#### Texto original
^^^^^^^^^^^^^^^^

Un deseo para esta Navidad




Nos creemos libres pero esa certeza es hija de la arrogancia. El ser social que ocupa la habitación de nuestro cuerpo está condicionado biológicamente por un millón de hilos invisibles tejidos a lo largo de miles de generaciones para mimetizarse, ser uno más, empatizar con el prójimo, traicionarse, venderse en almoneda, integrarse y, si es preciso -si nuestro ávido instinto de reconocimento, afecto, seguridad u obediencia así nos lo exigen- disolverse como un asmático en la mortecina luz de la sala de espera de un gran hospital en medio de una epidemia de gripe. 

Durante siglos creímos que la cultura y la educación universal serían el antídoto que pondría punto final al infatigable listado de tragedias de nuestra historia, pero el bulevar de los sueños rotos del Holocausto y, más tarde, los experimentos sociales de Milgram y Zimbardo, entre otros muchos, demostraron que no era así: el sagrado mantra de nuestra libertad es una mentira conveniente, una bola de nieve que se disuelve con los primeros rayos de sol del amanecer, una lámpara de Alí Babá escondida dentro de una chistera, la imagen que nos gustaría que el espejo nos devolviera de nosotros mismos para poder ahorrarnos todas esas fotos a contraluz en las que aparecemos nosotros -si nosotros, usted y yo- siendo cobardes, frágiles, infieles, mentirosos, crueles o insensibles. 

Esta Navidad les deseo que no se dejen disolver sin protestar, que no les roben el mes de abril, que piensen por si mismos y no en tontos por ciento, que no se dejen sorprender por las emboscadas de los juicios rápidos y los lugares comunes, que aprendan a identificar, a través del cedazo de las noticias, los minúsculos trocitos de verdad que se cuelan entre las brillantes luces de alta definición. Sólo así, abandonando la comodidad de la senda trazada desoyendo los cantos de cisne, arriando todas las banderas y escuchando con atención cuando todo calla, podremos ser un poco mejores, un poco más justos, un poco más libres. 

Ese propósito, el de nuestra propia liberación, es más revolucionario que todas las revoluciones que la historia ha ensayado, porque la única insurrección que de verdad puede aspirar a transformar al ser humano es la que cada uno de nosotros está condenado a librar consigo mismo en los arrabales de su maltrecho corazón, el único lugar del universo en el que, si lo piensan bien, las leyes que de verdad importan no son las de la física. 

Pero ese es, no les engaño, un trabajo arduo: tanto que una vida entera no alcanzará para completarlo. 




No sabía que la primavera duraba un segundo,
yo quería escribir la canción más hermosa del mundo.

^^^^^^^^^^^^^^^^

#### Datos proporcionados
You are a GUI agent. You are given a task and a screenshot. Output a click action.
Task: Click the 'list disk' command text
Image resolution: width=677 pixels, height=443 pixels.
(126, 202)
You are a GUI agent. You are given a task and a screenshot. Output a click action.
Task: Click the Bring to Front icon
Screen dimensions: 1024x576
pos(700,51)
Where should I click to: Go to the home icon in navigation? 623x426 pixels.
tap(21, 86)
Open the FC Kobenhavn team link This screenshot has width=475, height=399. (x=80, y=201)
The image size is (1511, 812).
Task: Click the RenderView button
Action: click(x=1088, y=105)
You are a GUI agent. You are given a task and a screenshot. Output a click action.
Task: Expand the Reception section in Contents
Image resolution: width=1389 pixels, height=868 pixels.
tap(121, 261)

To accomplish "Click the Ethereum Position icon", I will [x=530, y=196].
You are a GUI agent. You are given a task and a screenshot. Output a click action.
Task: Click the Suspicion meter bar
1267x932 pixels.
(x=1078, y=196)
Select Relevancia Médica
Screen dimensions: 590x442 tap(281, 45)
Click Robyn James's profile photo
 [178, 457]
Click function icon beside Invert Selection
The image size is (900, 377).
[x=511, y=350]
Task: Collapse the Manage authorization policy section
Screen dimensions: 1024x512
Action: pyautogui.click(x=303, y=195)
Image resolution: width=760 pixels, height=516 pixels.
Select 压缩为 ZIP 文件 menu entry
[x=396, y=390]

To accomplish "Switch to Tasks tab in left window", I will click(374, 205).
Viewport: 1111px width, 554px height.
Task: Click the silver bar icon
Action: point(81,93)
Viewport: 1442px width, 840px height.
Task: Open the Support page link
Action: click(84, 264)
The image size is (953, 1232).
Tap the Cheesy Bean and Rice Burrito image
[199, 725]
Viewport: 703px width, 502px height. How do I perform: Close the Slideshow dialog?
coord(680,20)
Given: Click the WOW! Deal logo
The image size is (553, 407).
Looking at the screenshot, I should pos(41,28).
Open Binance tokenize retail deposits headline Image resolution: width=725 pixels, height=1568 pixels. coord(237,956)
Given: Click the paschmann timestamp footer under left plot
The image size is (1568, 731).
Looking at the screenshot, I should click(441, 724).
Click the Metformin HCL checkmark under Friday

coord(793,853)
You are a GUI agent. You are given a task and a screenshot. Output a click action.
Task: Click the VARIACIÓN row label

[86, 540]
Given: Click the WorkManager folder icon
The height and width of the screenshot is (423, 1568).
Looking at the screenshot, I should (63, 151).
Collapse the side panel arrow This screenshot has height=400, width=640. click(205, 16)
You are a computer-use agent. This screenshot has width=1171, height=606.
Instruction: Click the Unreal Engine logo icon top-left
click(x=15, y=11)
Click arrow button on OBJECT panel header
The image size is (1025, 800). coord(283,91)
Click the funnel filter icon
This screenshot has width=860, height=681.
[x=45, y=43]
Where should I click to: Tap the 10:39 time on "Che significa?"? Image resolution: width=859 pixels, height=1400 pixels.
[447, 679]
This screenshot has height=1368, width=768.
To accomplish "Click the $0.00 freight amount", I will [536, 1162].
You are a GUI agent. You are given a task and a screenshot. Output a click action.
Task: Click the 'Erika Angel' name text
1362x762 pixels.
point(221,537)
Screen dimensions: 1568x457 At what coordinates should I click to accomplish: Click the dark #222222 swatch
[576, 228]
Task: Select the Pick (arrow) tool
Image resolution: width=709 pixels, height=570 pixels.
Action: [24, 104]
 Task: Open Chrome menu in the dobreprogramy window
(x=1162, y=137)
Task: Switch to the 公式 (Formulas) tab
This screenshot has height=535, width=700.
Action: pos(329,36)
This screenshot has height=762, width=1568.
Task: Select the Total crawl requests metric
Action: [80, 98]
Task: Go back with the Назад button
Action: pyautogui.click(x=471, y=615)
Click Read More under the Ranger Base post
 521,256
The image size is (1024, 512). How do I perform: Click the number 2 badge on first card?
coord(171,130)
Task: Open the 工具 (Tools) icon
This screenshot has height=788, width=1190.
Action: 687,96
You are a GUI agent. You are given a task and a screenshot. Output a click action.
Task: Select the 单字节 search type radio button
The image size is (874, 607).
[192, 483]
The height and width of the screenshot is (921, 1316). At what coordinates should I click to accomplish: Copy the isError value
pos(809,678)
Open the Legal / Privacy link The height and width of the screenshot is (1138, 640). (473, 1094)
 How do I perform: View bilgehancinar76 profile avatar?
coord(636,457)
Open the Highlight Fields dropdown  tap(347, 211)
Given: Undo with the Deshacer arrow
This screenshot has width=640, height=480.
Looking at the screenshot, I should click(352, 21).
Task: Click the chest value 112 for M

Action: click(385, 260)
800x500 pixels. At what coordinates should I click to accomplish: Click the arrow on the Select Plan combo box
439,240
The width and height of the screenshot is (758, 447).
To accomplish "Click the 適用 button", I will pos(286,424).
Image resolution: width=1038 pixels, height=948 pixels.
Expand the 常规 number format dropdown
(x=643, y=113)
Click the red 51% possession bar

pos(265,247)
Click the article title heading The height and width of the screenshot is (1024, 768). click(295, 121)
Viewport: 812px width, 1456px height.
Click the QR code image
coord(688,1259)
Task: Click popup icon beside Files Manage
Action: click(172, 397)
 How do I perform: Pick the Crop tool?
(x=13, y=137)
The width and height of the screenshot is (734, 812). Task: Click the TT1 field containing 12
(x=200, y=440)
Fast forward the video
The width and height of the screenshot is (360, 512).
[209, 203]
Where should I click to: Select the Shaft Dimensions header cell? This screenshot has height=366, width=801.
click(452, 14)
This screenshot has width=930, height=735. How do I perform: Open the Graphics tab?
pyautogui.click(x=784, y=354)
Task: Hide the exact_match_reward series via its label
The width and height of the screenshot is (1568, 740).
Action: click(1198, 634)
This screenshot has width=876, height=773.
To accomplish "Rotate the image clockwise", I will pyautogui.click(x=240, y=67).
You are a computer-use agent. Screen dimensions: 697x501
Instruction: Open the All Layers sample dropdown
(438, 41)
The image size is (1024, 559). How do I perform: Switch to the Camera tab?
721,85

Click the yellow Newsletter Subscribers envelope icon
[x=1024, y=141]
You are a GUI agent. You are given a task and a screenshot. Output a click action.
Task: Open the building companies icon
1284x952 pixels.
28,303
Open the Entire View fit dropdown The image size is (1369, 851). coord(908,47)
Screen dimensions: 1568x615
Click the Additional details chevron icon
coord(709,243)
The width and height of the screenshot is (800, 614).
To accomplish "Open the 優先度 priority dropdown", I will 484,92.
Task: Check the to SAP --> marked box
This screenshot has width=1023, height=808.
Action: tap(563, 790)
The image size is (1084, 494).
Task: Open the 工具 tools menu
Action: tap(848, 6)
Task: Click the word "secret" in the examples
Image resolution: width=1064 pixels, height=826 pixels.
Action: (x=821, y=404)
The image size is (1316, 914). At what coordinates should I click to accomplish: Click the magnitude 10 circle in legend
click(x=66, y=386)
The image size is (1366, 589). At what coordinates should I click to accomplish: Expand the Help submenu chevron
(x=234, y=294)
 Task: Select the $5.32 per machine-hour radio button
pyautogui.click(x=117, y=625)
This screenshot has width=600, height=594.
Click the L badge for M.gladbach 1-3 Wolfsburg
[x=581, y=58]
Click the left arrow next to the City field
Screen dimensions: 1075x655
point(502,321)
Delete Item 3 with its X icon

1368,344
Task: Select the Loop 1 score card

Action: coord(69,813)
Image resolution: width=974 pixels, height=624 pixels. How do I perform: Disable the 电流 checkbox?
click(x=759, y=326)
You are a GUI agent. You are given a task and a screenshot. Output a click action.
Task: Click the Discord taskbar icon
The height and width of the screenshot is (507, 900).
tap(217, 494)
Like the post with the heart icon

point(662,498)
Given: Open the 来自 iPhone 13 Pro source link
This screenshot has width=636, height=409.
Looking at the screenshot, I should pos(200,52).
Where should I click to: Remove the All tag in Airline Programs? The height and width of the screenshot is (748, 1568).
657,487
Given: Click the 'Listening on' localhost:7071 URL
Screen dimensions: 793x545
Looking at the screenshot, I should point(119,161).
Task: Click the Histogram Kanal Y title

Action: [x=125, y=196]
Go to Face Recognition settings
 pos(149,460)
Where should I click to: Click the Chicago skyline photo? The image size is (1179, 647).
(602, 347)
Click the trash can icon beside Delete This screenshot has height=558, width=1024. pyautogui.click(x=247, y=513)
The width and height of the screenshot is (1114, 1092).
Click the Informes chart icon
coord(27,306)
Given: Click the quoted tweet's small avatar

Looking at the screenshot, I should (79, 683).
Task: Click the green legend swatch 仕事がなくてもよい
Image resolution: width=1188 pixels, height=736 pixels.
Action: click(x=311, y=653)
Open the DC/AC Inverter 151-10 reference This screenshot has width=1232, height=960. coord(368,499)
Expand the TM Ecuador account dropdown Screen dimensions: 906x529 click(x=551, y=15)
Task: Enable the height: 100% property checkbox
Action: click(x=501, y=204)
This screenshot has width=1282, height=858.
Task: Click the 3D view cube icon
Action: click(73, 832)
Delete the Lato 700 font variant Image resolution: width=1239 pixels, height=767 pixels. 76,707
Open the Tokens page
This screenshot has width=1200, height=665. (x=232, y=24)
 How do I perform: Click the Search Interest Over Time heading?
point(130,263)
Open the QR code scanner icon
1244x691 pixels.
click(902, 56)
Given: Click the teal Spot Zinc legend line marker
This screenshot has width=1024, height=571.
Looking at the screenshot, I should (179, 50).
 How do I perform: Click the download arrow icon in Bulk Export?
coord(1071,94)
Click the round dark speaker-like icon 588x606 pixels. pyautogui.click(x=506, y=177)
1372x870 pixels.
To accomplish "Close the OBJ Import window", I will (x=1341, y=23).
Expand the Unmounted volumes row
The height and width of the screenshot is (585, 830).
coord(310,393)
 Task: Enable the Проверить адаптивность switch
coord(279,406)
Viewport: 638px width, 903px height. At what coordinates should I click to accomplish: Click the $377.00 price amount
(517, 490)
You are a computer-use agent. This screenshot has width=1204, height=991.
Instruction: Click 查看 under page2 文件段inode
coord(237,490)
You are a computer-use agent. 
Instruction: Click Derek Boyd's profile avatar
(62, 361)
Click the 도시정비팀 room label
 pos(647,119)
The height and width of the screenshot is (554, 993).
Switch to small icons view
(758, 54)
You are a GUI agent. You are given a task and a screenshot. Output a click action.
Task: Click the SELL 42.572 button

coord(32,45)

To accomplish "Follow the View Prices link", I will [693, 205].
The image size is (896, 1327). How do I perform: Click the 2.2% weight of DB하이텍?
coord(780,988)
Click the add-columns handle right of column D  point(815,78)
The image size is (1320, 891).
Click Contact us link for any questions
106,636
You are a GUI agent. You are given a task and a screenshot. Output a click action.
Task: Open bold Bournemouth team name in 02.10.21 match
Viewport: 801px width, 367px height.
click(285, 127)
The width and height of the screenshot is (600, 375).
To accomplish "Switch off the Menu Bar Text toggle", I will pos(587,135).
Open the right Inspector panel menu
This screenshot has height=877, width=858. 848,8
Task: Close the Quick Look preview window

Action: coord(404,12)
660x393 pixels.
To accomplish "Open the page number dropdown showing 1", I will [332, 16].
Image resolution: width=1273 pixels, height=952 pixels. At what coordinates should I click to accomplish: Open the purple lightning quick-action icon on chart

^^^^^^^^^^^^^^^^

#### Objetivo del ejercicio
Copia sin cambios el trozo del texto original que va entre "Ese propósito, el" y "de la física.", ambos incluidos.

#### La respuesta
Ese propósito, el de nuestra propia liberación, es más revolucionario que todas las revoluciones que la historia ha ensayado, porque la única insurrección que de verdad puede aspirar a transformar al ser humano es la que cada uno de nosotros está condenado a librar consigo mismo en los arrabales de su maltrecho corazón, el único lugar del universo en el que, si lo piensan bien, las leyes que de verdad importan no son las de la física.